Foreign Contribution Regulation Amendment Bill 2020

  • The Foreign Contribution (Regulation) Amendment Bill, 2020 amends the Foreign Contribution (Regulation) Act, 2010.
  • The Act regulates the acceptance and utilization of foreign contribution by individuals, associations, and companies.
  • Foreign contribution is the donation or transfer of any currency, security, or article by a foreign source.
Foreign Contribution Regulation

Provisions of the Act

  • Under the act, certain persons are prohibited to accept any foreign contributions. These are:
    • Election candidates
    • Editor or publisher of a newspaper
    • Judges
    • Government servants
    • Members of any legislature and political parties
  • The bill also adds public servants (as defined under the Indian Penal Code) to this list.

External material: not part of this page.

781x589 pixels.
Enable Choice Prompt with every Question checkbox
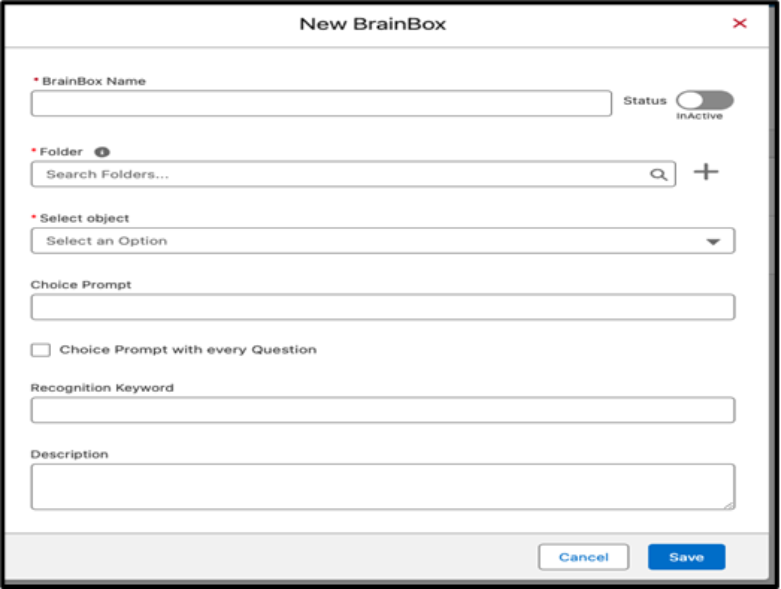(40, 350)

  • Public servant includes any person who is in the service or pay of the government, or remunerated by the government for the performance of any public duty.

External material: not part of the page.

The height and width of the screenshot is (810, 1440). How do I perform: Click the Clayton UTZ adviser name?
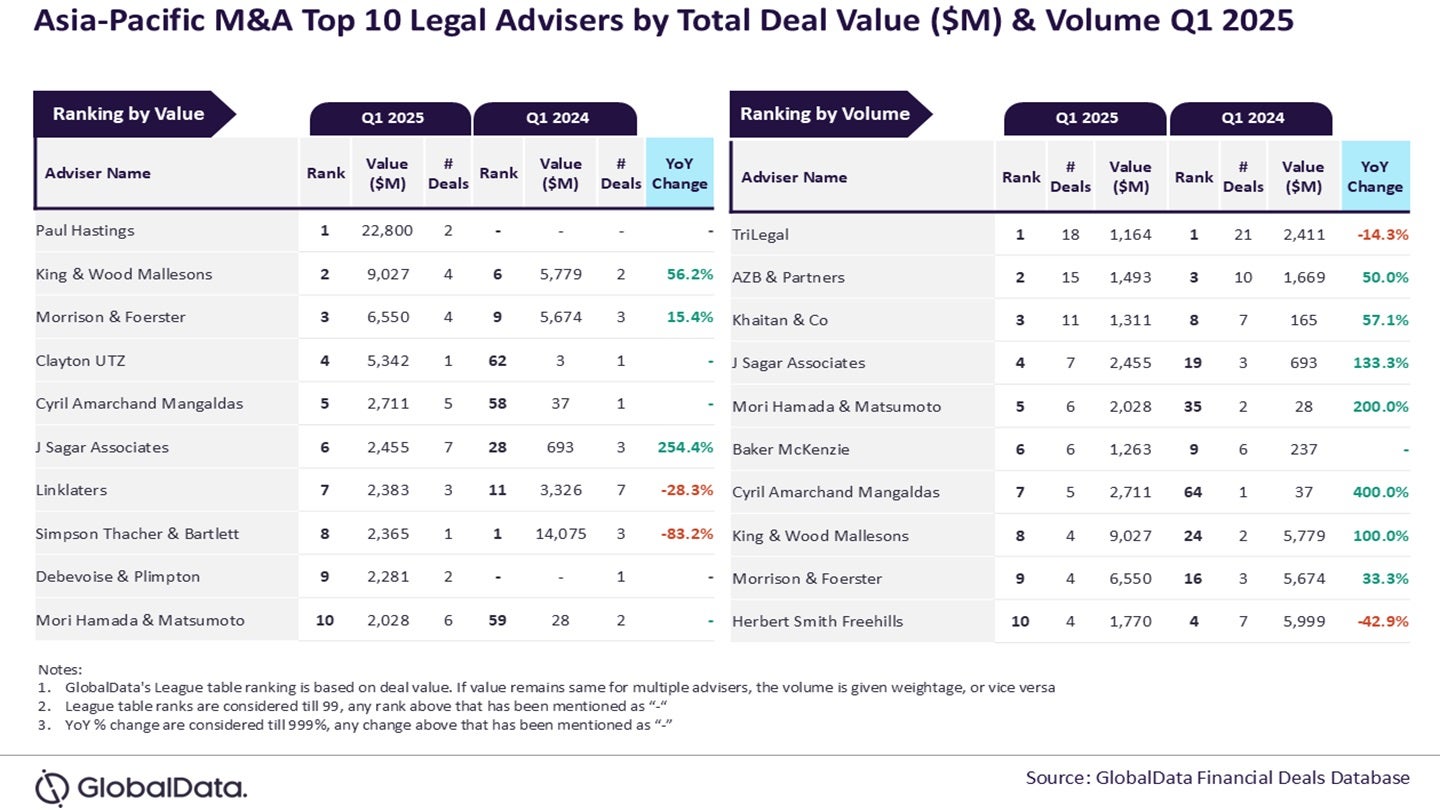[82, 360]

  • Under the act, foreign contribution cannot be transferred to any other person unless such person is registered to accept foreign contribution. The bill amends this to prohibit the transfer of foreign contribution to any other person.
  • The term person includes:
    • An individual
    • An association
    • A registered company
  • The Act states that a person may accept foreign contribution if they have
    • Obtained a certificate of registration from central government
    • Not registered, but obtained prior permission from the government to accept foreign contribution
  • Now, the bill has added that a person seeking registration or renewal of registration must provide Aadhaar number of all its office bearers, directors, or key functionaries, as an identification document.

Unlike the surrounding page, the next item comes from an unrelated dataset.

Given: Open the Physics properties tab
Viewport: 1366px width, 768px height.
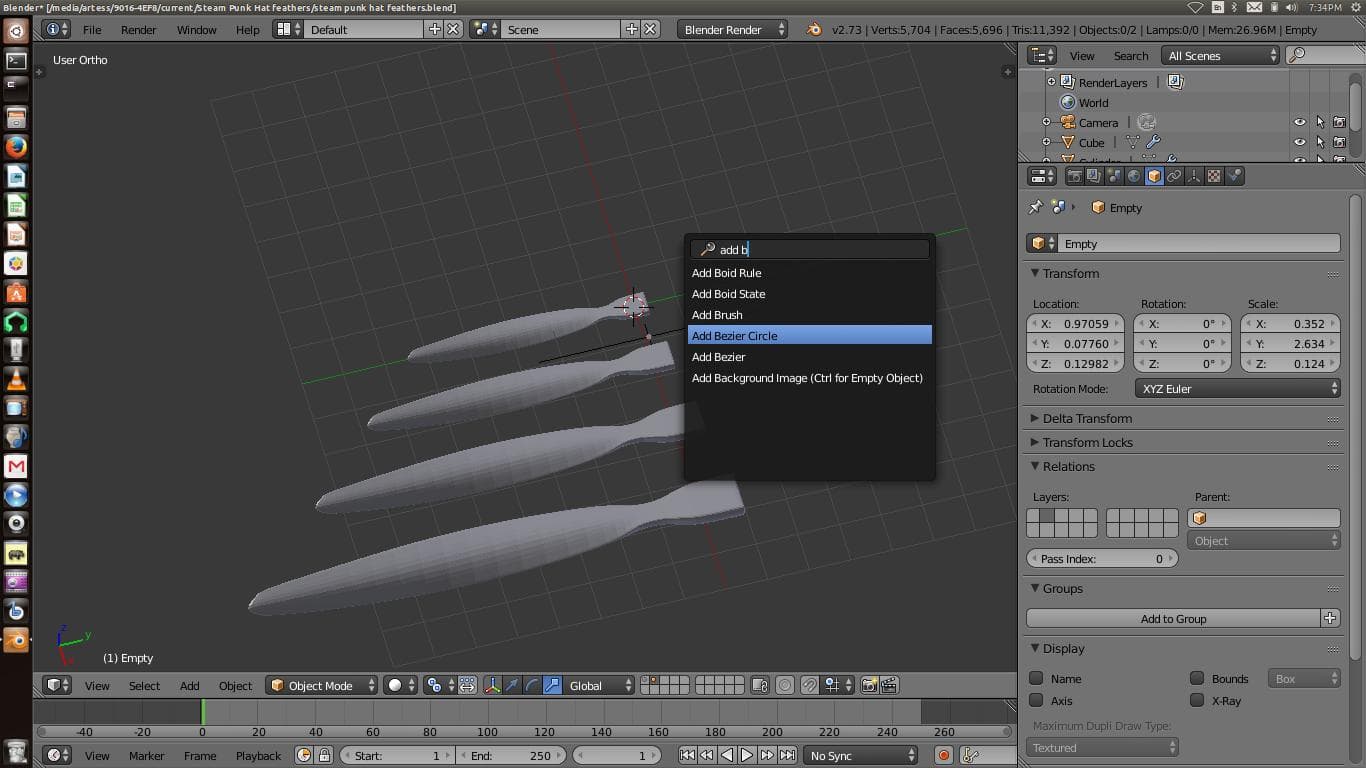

  • In case of a foreigner, they must provide a copy of the passport or the Overseas Citizen of India card for identification.
  • Under the Act, a registered person must accept foreign contribution only in a single branch of the scheduled bank specified by them. However, they may open more accounts in other banks for utilization of the contribution.
  • The Bill amends this to state that foreign contribution must be received only in an account designated by the banks as “FCRA account” in such branch of the State Bank of India, New Delhi, as notified by the central government.
  • No funds other than foreign contributions should be received or deposited in this account.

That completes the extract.